English novelist and editor, born 1972

Charlotte Jane Mendelson (born 1 November 1972) is an English novelist and editor. She was placed 60th on the Independent on Sunday "Pink List 2007".

==Biography==
Charlotte Mendelson was born on 1 November 1972 in London, England, the daughter of a barrister, Maurice Harvey Mendelson. Mendelson's family moved to Oxford when she was two, where her father taught at St John's College, Oxford. She attended Oxford High School and New College, Oxford, where she received a BA degree in Ancient and Modern History. She was an editor at Jonathan Cape in 1996–1997 and at Headline Review in 1998–2014.

Mendelson has been a visiting professor of creative writing at Royal Holloway, University of London, since 2017 and a gardening correspondent at the New Yorker since the same year.
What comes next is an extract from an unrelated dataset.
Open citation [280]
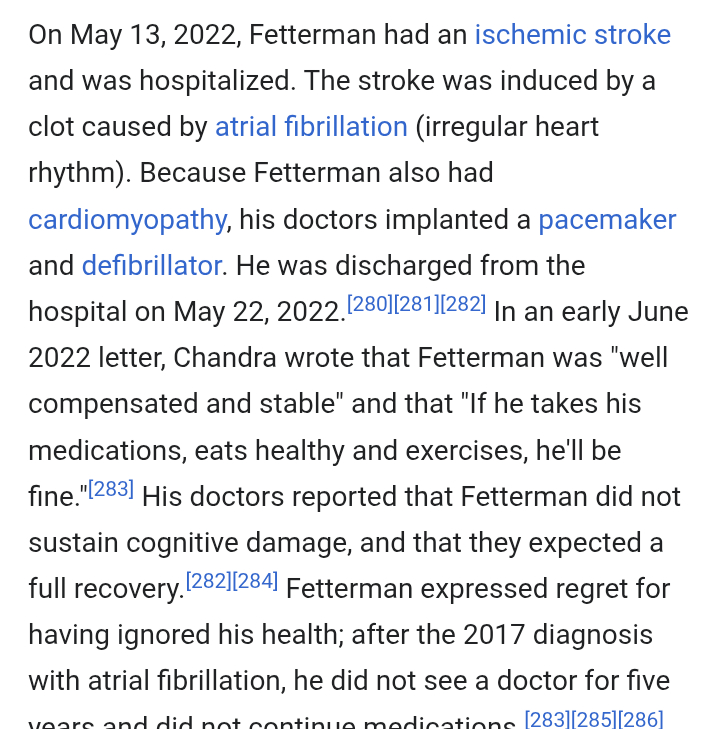The height and width of the screenshot is (729, 720). point(369,304)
She became a Fellow of the Royal Society of Literature in 2018.

==Bibliography==
- Love in Idleness (2001)
- Daughters of Jerusalem (2003)
- When We Were Bad (2007)
- Almost English (2013)
- Rhapsody In Green (2016)
- The Exhibitionist (2022)
- Wife (2024)

==Awards and nominations==
- John Llewellyn Rhys Prize
- Somerset Maugham Award
- Sunday Times Young Writer of the Year (shortlisted)
- London Arts New London Writers’ Award
- K. Blundell Trust Award
- Le Prince Maurice Roman d’Amour Prize (shortlisted)
- Geoffrey Faber Memorial Prize (shortlisted)
- Man Booker Prize 2013 (longlisted)
- Baileys Women's Prize for Fiction 2014 (longlisted)
- Women's Prize for Fiction 2022 (longlisted for The Exhibitionist)

==Personal life==
Mendelson lives in London. She has one son and one daughter.